The Polanyi Prizes, named for Canadian Nobel laureate John C. Polanyi, award $20,000 to five Ontario researchers who are either continuing postdoctoral work or have recently gained a faculty appointment in Ontario for exceptional work in the fields of chemistry, literature, physics, economic science and physiology/medicine.
Allen, who completed his PhD in econometrics at the University of California, San Diego, and joined Western as an assistant professor of economics in 2017, is researching what historical data are needed to answer targeted questions related to the economy and how to assess theories using aggregate data in order to develop more accurate predictions.
For example, a classic economic model assumes that people buy less of a good when the price goes up, but this might turn out to be inconsistent with data. Allen’s research focuses on how to answer standard research and policy questions like this with aggregate data, where previous work has focused on individual data.
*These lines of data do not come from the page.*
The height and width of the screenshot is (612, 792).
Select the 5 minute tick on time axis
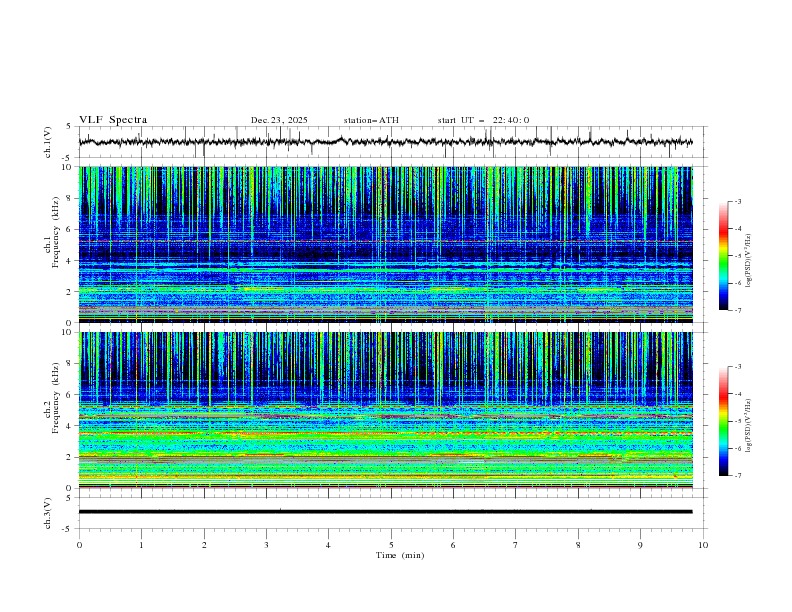(x=391, y=545)
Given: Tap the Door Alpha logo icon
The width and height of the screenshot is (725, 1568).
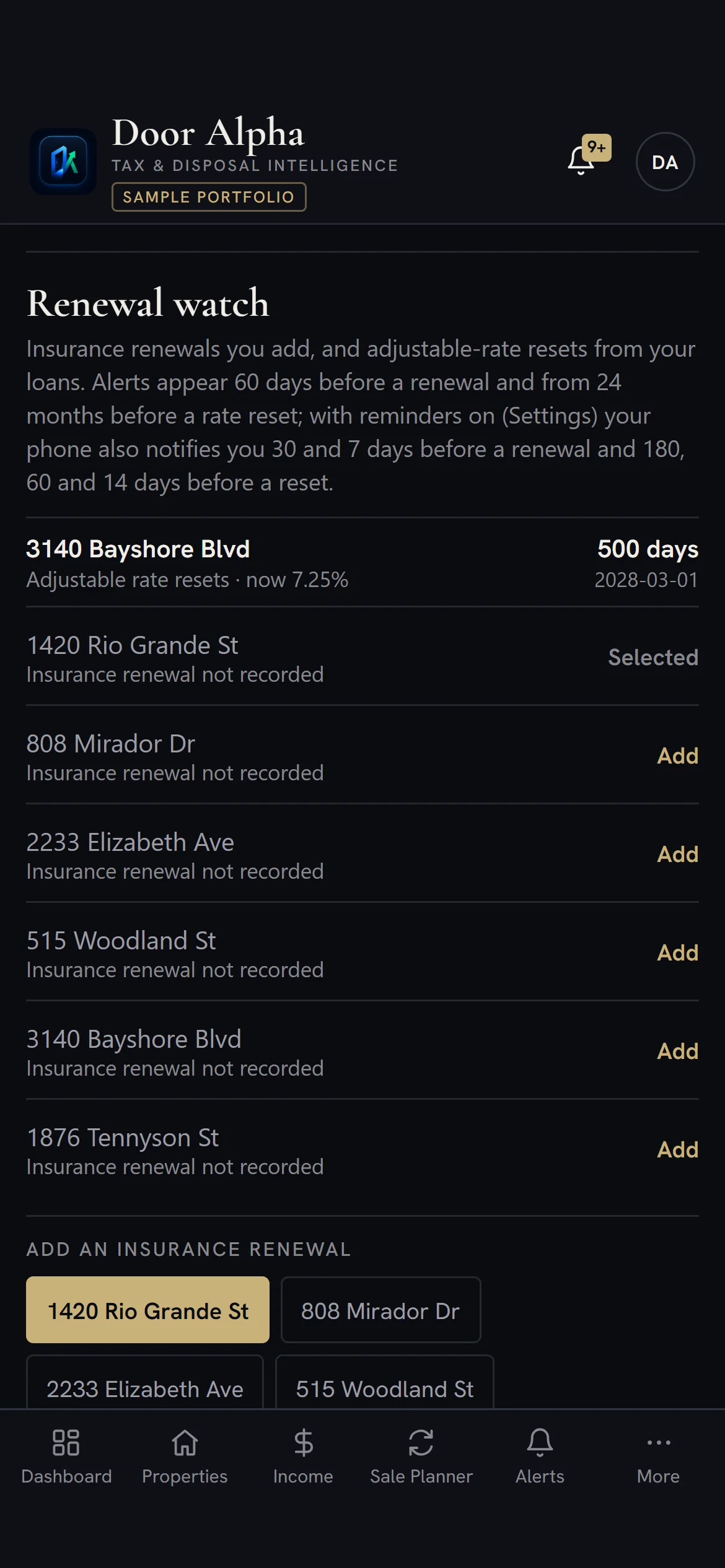Looking at the screenshot, I should coord(63,162).
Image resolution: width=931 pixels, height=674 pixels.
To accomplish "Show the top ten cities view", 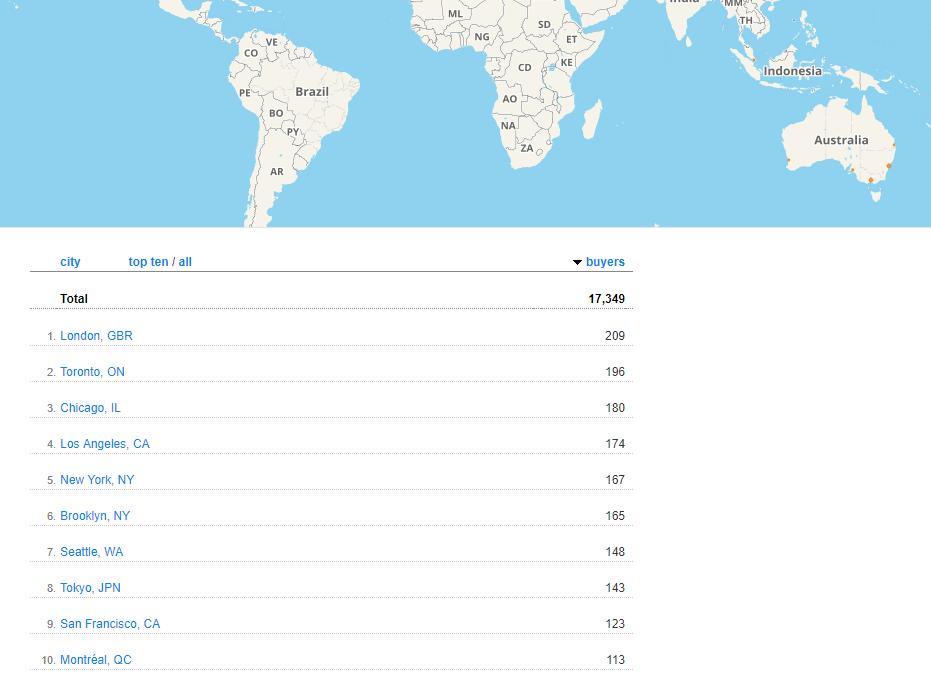I will (148, 262).
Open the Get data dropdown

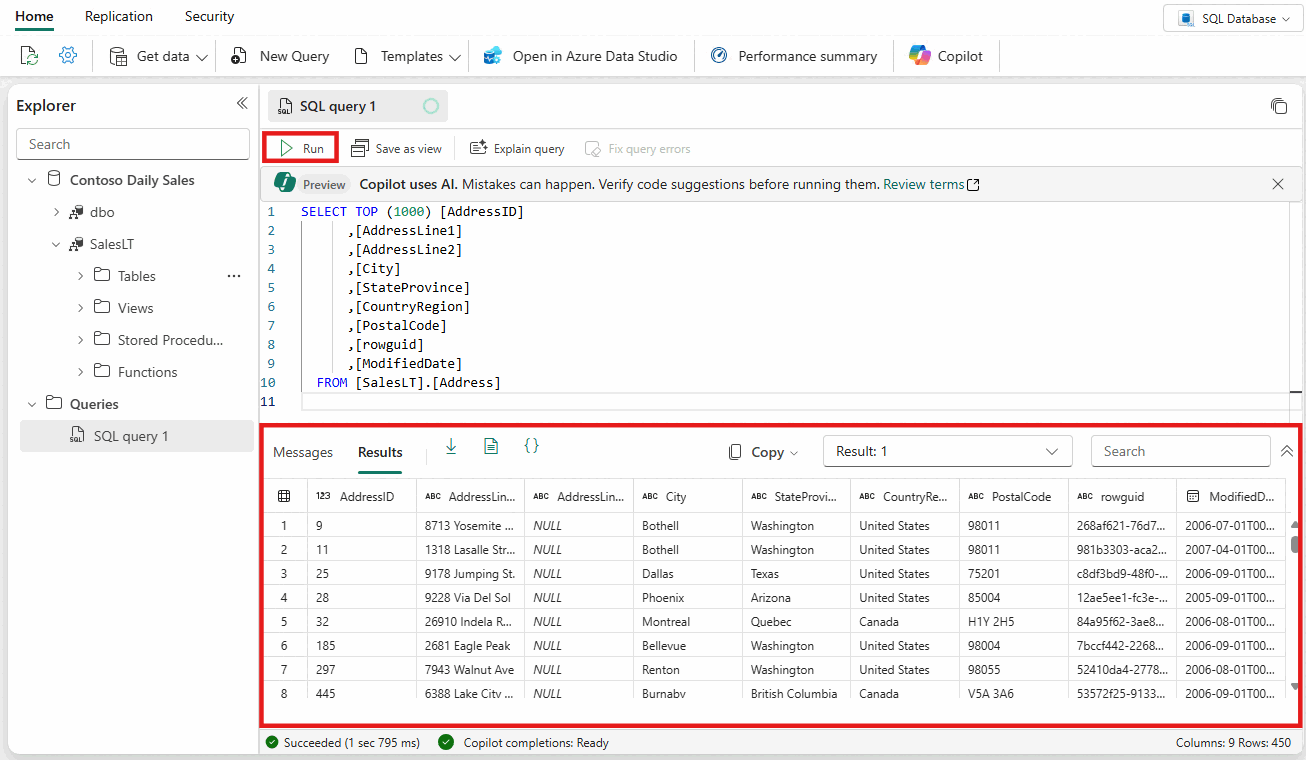coord(156,56)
His work also investigates how to use models that are explicitly imperfect, in settings that previously did not allow any imperfection. Allen addresses this gap using a method of measuring how bad the assumptions of a model are so this can be taken into account in forecasting economic behaviour. The central idea is to “build in” that the model is an approximation and thus increase the credibility of economic predictions.
Congratulating Allen and the other Polanyi prize winners, Ontario Minister of Colleges and Universities Ross Romano said, “Their work helps advance Ontario’s innovation economy, strengthening our province’s reputation in research, while changing the way we approach and understand issues that directly impact Ontarians.”
Steve Orsini, president and CEO of the Council of Ontario Universities, said, “Their innovative work is an excellent reminder of why it is so important to support our researchers, the bright minds that are helping solve some of our most pressing issues, producing breakthroughs and creating a better future for students, our communities and the province.”
Polanyi won his Nobel Prize in Chemistry in 1986 for his research in chemical kinetics.
The other four Polanyi Prizes this year recognize achievements ranging from discoveries in green energy, new ways to understand market forces, better mental health outcomes for depression and new insights into the nature of the universe.